Up, up, up into the mountains they climbed, away from the smog, away from the concret jungle gym they called home. At one time she had been fire engine red, but she had turned dusty rose in the relentless California sun. He had aptly named her Rosarita, after a little Mexican town on the Baja where they had once spent the summer together. His parents told him that 64 VW bugs were relics. They knew a collector who would buy her for three times what he'd paid for her in '91, the summer after high school graduation . He wouldn't hear of it. It was like an old cowboy and his horse, he told them. They would ride the trails and superhighways together until one of them died.

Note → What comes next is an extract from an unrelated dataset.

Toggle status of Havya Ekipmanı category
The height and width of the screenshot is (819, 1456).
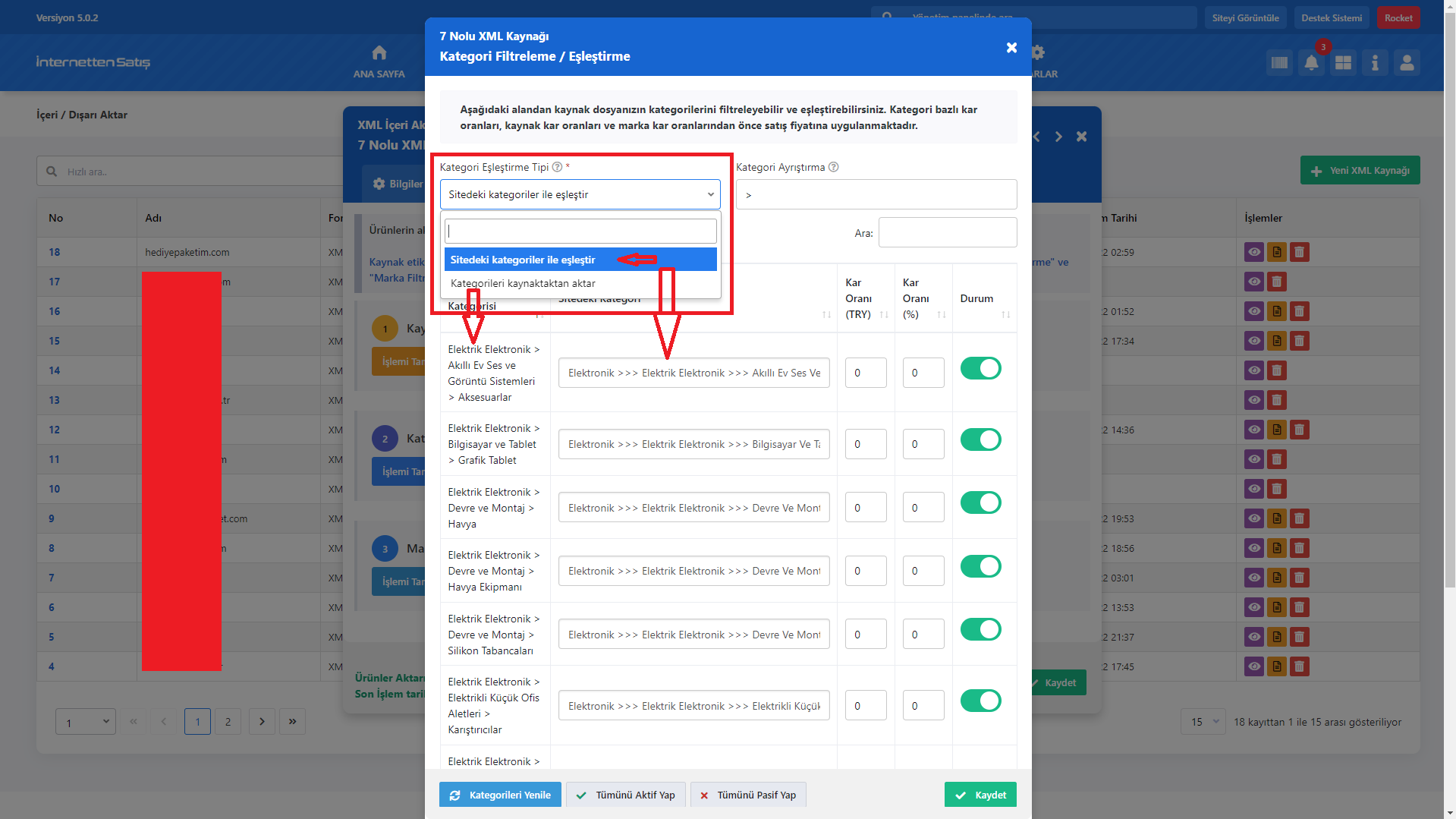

Linda rondstadt hummed faintly on the tapedeck he'd installed in college. He sang along to the choruses of her Spanish songs. With all the windows rolled down he let the mountain air blow through his hair and dry the sweat from his back that had completely soaked through his t-shirt to the cracking white vinyl upholstry. Rosarita was most at home in the narrow, busy streets of Mexico, but next to that she was most at home up there, on the open road, in the mountains. In the city she always looked out of place parked next to the BMW's, Porshes and SUV's that crowded around the posh restaurant where he worked in downtown Santa Monica.

Miraculously, she hadn't needed any major repairs since he'd bought her. He was most afraid of her being stolen. He'd been especially paranoid when he'd worked as an editor in a bad part of town, so he'd found a club at a junkyard and used it to deter thieves. It had never actually locked, but he still faithfully placed it on the wheel whenever he left her alone.

The side pockets were stuffed full of maps of places they'd been together. The great basin, Idaho, various national parks in the Southwest and the Las Vegas strip. He had half a pack of marlboro lights in the glove compartment, along with rolling papers and a flask 3/4 full of Wild Turkey Bourbon. His red daypack, nearly as faded as the car, bounced around in the backseat, along with his camping gear and a few gallons of drinking water in plastic jugs, a safety precation after a particularly hazardous adventure into the Mojave desert with the Mexican dishwashers and several bottles of tequila.

Into his daypack he'd stuffed A Brief History of Rome, a dozen sesame seed bagels, cream cheeze, and three litres of cherry koolaid flavored water. Into his book he'd carefully folded a half finished letter to a girl he'd once known, who now went to a liberal arts school on the East coast.

The mountain air blew, Linda Rondstadt sang, he carefully planned how to finish the letter to the girl, and up, up, up the mountain they went.